Burnout – Auswege – 8 Tipps

von Bianca 0

Hinweis: Burnout ist ein ernstzunehmendes Leiden. Dieser Artikel kann und soll keine ärztliche Beratung ersetzen. Er ist lediglich als Anregung gedacht und basiert auf persönlichen Recherchen und Erfahrungen. Bitte konsultiere in jedem Fall Deinen Arzt, wenn Du das Gefühl hast, Du könntest von Burnout betroffen sein. Er wird gemeinsam mit Dir überlegen, ob  – und wenn ja, welche – Therapien angezeigt sind. 

 

Burnout ist wie ein Tiefseekraken – lautlos und langsam gleitet er heran und die Dunkelheit schützt ihn davor, entdeckt zu werden. In diesem Fall ist es nicht die Dunkelheit des Meeres, sondern die des Unterbewusstseins. Und bevor man überhaupt merkt, dass er da ist, hat er seine Opfer schon mit seinen langen Krakenarmen umschlungen und zieht sie unaufhörlich mit sich nach unten in die Tiefe.
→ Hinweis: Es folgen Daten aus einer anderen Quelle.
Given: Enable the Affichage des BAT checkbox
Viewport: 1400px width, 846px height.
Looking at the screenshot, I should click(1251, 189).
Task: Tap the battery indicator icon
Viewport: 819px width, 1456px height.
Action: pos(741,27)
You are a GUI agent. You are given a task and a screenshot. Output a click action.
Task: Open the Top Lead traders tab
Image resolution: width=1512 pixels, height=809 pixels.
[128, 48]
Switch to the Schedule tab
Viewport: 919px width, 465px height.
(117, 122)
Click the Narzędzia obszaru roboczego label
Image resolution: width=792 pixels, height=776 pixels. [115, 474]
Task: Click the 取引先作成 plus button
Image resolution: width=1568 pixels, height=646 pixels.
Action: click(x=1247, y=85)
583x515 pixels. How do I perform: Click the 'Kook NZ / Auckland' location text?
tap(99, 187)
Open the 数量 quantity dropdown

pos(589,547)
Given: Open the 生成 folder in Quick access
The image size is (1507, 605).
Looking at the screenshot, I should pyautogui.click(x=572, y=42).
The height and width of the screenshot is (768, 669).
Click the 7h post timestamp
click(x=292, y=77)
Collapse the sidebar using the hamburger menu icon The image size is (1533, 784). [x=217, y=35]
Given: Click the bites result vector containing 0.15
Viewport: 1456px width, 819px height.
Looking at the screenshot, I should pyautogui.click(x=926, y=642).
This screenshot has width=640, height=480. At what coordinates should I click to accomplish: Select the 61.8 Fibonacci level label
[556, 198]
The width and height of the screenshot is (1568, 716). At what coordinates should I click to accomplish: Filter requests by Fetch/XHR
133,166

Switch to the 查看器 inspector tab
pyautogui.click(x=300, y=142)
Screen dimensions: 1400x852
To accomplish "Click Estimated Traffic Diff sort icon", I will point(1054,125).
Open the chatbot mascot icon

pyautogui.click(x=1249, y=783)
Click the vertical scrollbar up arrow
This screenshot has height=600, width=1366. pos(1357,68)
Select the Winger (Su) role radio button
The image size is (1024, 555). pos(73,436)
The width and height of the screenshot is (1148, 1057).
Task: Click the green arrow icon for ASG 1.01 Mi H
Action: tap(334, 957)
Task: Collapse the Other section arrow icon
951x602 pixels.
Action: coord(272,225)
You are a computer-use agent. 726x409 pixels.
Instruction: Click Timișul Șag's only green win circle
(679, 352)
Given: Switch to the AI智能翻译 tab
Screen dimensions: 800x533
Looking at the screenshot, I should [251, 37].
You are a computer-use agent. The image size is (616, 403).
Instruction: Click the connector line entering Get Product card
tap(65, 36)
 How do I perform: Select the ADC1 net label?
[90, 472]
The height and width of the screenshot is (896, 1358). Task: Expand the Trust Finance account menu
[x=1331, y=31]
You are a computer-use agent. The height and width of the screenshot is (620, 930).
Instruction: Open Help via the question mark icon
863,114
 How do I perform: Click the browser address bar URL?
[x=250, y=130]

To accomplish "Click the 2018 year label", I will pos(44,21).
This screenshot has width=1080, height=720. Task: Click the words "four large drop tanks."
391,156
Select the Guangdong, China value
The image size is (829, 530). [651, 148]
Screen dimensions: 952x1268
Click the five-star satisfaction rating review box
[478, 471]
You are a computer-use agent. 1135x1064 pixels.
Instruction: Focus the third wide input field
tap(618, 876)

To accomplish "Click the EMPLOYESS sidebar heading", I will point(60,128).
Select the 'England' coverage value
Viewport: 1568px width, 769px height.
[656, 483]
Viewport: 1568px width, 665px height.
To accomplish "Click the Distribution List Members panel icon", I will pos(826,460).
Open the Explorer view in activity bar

Burnout – das Leiden unserer Zeit

Burnout ist mittlerweile eine häufige Diagnose. Die moderne Leistungsgesellschaft hat den Druck auf die Menschen enorm verstärkt. Hinzu kommt die allgegenwärtige Informationsüberflutung, die jede noch so kleine Entscheidung zu einem Abwägen unzähliger Möglichkeiten, Risiken und Vorteile macht. Nichts scheint mehr leicht zu gehen. Das Leben scheint Kampf an allen Fronten. Wer nicht gut auf sich aufpasst, den holt der Kraken namens Burnout oft sehr leicht ein – emotionale Erschöpfung, körperliche und geistige Müdigkeit sind die Folge.
Man möchte eigentlich nur noch schlafen, zumindest aber seine Ruhe haben.
Jede Pflicht geht über die eigenen Kräfte, es häufen sich Fehler, Freizeitaktivitäten oder soziale Kontakte sind nicht mehr zu meistern.
Man kann einfach nicht mehr.
Plötzliche Tränenausbrüche ohne jeden erkennbaren Grund sind an der Tagesordnung, und manchmal scheinen sogar sie kraftlos zu sein.
Die Tränen rinnen einfach übers Gesicht und während man sonst vielleicht heftige Emotionen dabei empfand, ist da jetzt oft nicht mehr als dieses gleichmäßige, dumpfe Gefühl. 
Das Ich hat die Schotten dicht gemacht. Leben im Sparmodus, mit Notstromaggregat sozusagen. Leben im Burnout.
Was aber bleibt, wenn gleich alle drei Standpfeiler des Menschen – Körper, Geist und Emotionen – sich verpuppen und nicht mehr am Leben teilhaben wollen und können? Nicht viel außer der Verzweiflung vielleicht, denn diese Emotion lässt sich nicht so leicht betäuben.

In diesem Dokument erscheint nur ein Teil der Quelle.